Here’s the front of the board, courtesy of the DorkbotPDX PCB service. Nice purple solder mask! Note a few issues with tenting the vias, and the silkscreen being too close. Also, VR4 is awfully close both to VR3 and the PIC, so I’m going to try and give it a bit more clearance. Note also the incorrect version number. This board is for version 0.2, not 0.1, as it says. Finally, though the I/O headers are fine for normal double-row, I was hoping to use a shrouded header, but since I forgot to allow for it, there was way too much overlap with the CD4066 and the LED.
On the back, I screwed up the placement of the labels. These were supposed to help with the ICSP header, but are totally in the wrong place. Plenty of things to fix for version 0.3.
Here it is, all populated. It’s quite crowded, but with some careful planning for doing things in the right order, it was not difficult at all. Thank goodness for solder wick. I found SparkFun’s SMD soldering tutorials very helpful. It looks like there’s kind of a claw sticking up out of the leftmost LED, which needs to be fixed.
Here’s the back, populated. Not much to say about it, but I thought I’d include it for completeness. Having the proper LED labels on both sides sure would be nice.
Here’s the front from another angle. If you look carefully at R14 (right in the center, to the right of the big yellow-ish 10uF tantalum cap), you can see that it’s standing off a bit from the board on one side, and there’s no connection. This caused the self-test for Vpu to fail, which is how I found it. Thank goodness for self tests! Once I fixed it, the test passed with flying colors.
Here it is in its intended enclosure. I need to cut some holes for the LEDs and headers, and tape it into place.

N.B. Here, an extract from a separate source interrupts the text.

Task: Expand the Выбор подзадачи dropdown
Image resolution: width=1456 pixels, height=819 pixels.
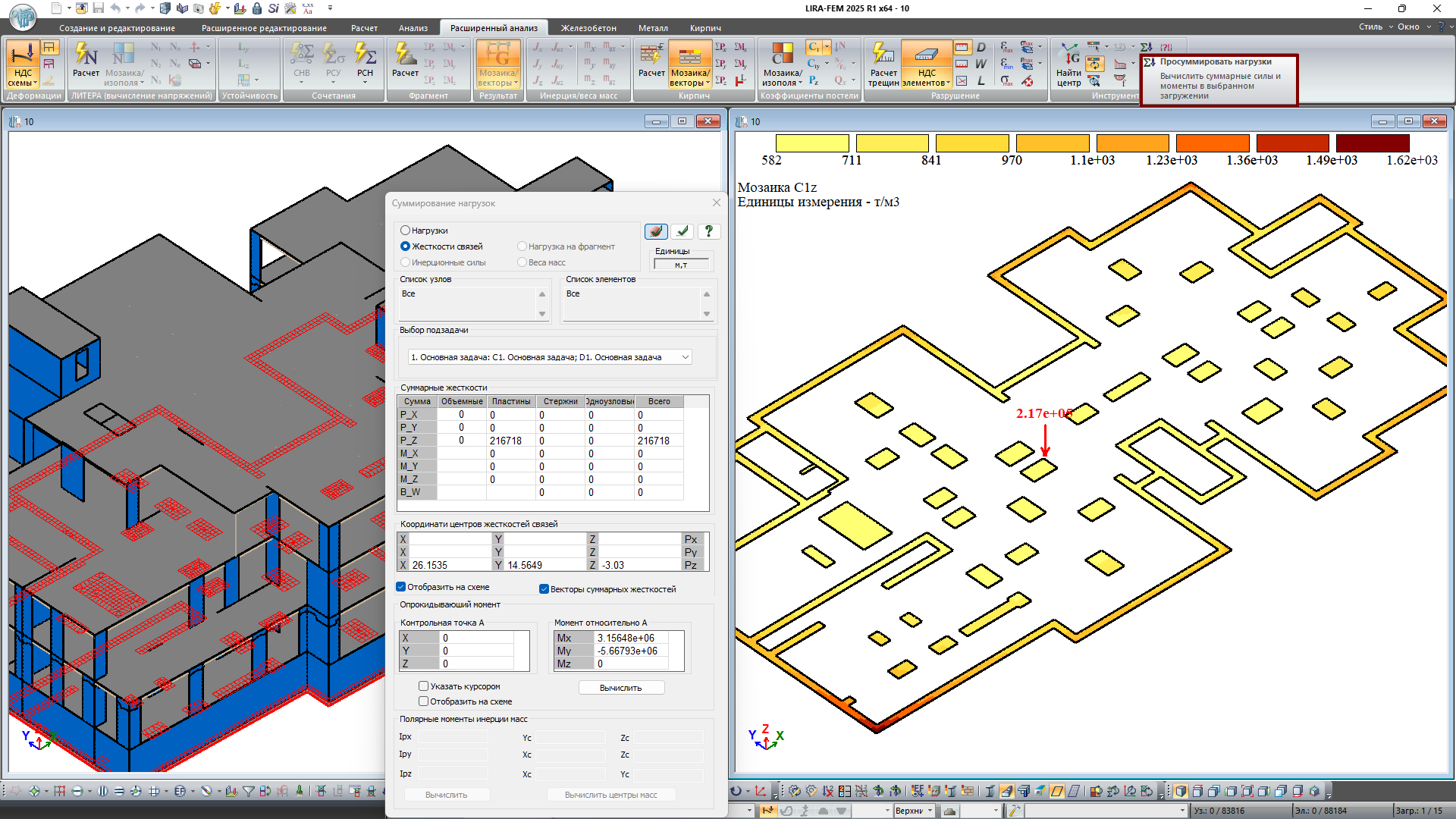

Here’s a view of my hacked-together ICSP programming adapter. I won the ICD3 in the first round of the Make It Last contest, but the only cable it came with required the 6-pin RJ11 adapter, not the more common 5-pin ICSP header. So, I cut the 6-wire cable, soldered on a header, and used my extension cable to hook it up to the target board, which worked like a charm. This was actually my first PIC programming project (apart from some demo board stuff) and I found it far easier than I expected.
Here it is powered by the FTDI cable. After programming the bootloader, I was able to update the firmware using the normal updater, and everything seems to be working perfectly. Woo!